**YOUR TASK:**
Copy every line below where the string "back" is found.

**MATERIAL PROVIDED:**
=== Section Start ===
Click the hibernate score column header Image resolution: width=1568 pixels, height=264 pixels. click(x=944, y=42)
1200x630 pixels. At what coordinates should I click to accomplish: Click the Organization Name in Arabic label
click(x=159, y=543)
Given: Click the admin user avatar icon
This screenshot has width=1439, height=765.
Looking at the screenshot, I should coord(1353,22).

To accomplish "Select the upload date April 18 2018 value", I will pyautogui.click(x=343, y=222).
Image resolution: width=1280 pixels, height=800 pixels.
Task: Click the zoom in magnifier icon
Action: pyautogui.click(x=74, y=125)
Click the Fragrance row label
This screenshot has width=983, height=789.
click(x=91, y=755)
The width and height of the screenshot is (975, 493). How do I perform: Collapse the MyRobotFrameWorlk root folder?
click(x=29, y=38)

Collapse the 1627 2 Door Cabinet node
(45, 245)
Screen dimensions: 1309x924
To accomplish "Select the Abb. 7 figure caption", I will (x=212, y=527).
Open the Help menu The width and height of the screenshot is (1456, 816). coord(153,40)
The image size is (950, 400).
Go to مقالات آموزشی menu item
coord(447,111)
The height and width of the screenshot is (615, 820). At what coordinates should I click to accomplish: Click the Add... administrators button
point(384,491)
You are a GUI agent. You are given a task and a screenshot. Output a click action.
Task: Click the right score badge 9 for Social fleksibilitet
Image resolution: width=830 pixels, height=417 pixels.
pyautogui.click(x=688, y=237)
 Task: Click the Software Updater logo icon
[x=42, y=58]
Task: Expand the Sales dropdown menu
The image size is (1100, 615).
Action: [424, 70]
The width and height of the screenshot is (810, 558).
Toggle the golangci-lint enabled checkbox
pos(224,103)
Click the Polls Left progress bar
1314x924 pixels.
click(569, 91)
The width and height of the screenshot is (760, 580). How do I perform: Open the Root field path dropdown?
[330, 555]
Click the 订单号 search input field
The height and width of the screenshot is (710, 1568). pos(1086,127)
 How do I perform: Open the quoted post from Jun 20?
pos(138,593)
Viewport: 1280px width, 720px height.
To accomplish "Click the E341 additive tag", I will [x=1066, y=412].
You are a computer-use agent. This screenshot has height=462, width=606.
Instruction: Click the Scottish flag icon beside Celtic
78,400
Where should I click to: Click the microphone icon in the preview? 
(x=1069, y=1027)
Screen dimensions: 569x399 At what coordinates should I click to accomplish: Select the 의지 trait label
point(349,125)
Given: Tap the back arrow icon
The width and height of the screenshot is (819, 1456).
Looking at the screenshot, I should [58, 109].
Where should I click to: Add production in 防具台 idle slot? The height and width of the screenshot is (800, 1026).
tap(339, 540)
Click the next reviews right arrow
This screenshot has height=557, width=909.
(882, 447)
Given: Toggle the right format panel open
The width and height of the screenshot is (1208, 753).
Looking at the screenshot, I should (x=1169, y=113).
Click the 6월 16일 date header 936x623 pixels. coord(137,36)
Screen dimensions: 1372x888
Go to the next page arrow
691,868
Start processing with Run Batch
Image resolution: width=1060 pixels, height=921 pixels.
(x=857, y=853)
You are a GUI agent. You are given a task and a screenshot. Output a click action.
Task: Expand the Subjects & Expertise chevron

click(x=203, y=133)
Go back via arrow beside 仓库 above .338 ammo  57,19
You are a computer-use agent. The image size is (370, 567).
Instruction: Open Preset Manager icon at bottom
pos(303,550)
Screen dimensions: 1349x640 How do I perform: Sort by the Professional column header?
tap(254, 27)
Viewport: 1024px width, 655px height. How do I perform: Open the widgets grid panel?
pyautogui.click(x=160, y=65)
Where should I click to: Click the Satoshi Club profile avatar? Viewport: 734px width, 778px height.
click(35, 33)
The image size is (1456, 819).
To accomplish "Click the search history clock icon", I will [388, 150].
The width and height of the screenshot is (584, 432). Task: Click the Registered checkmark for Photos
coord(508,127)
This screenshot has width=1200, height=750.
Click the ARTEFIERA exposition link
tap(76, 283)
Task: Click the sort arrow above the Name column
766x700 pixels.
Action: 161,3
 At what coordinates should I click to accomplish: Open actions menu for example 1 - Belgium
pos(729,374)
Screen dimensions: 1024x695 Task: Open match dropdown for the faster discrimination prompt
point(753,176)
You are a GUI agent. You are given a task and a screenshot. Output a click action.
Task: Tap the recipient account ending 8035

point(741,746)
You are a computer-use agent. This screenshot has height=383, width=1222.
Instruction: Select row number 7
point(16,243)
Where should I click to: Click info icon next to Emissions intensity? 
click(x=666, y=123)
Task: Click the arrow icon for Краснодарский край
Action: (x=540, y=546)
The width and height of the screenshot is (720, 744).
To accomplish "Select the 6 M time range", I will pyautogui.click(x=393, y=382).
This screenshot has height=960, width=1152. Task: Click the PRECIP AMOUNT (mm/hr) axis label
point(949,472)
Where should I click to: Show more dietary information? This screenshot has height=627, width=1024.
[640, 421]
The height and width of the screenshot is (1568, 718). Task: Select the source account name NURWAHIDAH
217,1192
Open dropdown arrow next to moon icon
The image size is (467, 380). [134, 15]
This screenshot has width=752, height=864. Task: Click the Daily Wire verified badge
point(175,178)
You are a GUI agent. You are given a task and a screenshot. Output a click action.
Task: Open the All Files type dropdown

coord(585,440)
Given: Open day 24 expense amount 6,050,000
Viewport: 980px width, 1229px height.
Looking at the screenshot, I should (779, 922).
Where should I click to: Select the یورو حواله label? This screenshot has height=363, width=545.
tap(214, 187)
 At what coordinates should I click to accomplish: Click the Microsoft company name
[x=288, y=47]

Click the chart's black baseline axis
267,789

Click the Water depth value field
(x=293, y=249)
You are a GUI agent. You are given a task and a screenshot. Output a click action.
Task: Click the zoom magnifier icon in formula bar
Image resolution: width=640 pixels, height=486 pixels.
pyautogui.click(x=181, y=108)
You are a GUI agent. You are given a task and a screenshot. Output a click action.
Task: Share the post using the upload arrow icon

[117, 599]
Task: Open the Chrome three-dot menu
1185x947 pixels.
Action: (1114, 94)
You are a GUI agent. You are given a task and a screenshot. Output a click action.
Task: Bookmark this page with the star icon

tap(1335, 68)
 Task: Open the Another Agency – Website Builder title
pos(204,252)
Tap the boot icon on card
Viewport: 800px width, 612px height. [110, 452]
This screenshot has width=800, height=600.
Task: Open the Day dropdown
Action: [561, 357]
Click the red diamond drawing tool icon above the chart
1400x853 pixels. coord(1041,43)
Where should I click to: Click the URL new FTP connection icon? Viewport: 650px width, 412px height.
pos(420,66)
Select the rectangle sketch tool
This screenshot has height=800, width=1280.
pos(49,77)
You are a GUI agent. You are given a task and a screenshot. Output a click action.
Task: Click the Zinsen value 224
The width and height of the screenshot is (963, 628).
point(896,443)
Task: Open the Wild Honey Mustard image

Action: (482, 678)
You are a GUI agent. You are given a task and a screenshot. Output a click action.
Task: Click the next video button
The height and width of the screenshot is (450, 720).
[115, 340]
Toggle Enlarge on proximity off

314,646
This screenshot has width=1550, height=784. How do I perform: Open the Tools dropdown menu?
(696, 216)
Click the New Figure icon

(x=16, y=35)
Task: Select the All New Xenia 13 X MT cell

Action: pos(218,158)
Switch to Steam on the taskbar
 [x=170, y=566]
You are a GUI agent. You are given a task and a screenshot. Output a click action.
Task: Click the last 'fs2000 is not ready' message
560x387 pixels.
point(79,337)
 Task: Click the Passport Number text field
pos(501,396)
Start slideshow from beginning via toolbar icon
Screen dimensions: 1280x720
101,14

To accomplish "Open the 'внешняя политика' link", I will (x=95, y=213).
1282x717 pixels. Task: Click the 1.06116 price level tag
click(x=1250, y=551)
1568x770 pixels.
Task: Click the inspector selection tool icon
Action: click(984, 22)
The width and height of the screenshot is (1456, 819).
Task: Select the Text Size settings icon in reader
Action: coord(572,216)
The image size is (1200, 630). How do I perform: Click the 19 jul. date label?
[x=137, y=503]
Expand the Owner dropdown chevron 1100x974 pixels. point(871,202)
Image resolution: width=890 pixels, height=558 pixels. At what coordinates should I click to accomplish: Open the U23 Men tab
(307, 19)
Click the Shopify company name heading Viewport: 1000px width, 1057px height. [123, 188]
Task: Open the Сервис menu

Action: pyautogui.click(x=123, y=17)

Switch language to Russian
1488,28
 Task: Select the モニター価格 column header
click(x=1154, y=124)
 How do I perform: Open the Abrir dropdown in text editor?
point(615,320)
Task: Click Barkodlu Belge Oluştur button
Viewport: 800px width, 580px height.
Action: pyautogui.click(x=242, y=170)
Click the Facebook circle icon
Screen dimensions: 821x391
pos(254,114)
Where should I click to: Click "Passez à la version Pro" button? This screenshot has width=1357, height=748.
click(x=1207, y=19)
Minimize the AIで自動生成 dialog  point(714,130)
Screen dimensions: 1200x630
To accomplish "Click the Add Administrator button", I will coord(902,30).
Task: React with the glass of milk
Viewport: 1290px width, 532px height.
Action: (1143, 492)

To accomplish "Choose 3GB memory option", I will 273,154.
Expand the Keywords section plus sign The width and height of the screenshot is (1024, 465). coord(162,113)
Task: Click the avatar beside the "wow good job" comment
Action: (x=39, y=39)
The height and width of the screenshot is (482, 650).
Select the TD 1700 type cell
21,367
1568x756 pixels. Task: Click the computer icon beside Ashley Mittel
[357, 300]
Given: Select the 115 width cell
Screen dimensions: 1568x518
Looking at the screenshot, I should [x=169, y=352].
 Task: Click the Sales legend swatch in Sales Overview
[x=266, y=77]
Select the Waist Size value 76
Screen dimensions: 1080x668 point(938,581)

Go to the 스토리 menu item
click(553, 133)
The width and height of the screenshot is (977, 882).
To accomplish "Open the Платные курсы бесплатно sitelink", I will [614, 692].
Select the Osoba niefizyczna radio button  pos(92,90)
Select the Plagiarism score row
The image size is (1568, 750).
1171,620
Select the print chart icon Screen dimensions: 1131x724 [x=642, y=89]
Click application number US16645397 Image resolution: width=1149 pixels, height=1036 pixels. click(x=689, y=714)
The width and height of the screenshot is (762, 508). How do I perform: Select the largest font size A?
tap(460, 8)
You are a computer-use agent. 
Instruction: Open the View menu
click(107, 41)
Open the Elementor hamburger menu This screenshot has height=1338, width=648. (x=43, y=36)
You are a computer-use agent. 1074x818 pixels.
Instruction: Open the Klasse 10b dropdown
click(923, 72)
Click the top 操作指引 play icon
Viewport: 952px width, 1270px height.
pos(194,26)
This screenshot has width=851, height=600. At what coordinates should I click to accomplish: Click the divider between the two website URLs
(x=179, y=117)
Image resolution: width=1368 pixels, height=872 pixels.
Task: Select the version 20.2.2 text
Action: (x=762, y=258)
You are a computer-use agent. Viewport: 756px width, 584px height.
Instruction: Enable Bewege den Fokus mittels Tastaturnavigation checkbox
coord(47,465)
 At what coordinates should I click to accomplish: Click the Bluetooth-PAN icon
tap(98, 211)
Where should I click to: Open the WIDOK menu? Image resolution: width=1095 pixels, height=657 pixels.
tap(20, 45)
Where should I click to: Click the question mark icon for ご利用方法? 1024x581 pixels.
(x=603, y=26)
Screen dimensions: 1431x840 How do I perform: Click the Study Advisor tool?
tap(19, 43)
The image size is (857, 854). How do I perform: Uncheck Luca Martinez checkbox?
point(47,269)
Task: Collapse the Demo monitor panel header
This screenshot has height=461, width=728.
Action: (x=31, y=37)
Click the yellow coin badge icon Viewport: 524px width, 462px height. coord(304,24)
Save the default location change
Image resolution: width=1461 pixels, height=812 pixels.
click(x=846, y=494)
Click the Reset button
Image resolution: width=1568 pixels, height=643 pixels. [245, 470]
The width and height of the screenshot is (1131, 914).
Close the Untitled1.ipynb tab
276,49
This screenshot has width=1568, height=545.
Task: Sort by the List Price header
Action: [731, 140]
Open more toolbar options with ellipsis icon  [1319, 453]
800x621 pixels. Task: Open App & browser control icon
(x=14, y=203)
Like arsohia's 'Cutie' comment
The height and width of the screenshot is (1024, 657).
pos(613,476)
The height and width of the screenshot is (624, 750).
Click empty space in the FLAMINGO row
=== Section End ===
**OUTPUT BELOW:**
Given: Tap the back arrow icon
Go back via arrow beside 仓库 above .338 ammo  57,19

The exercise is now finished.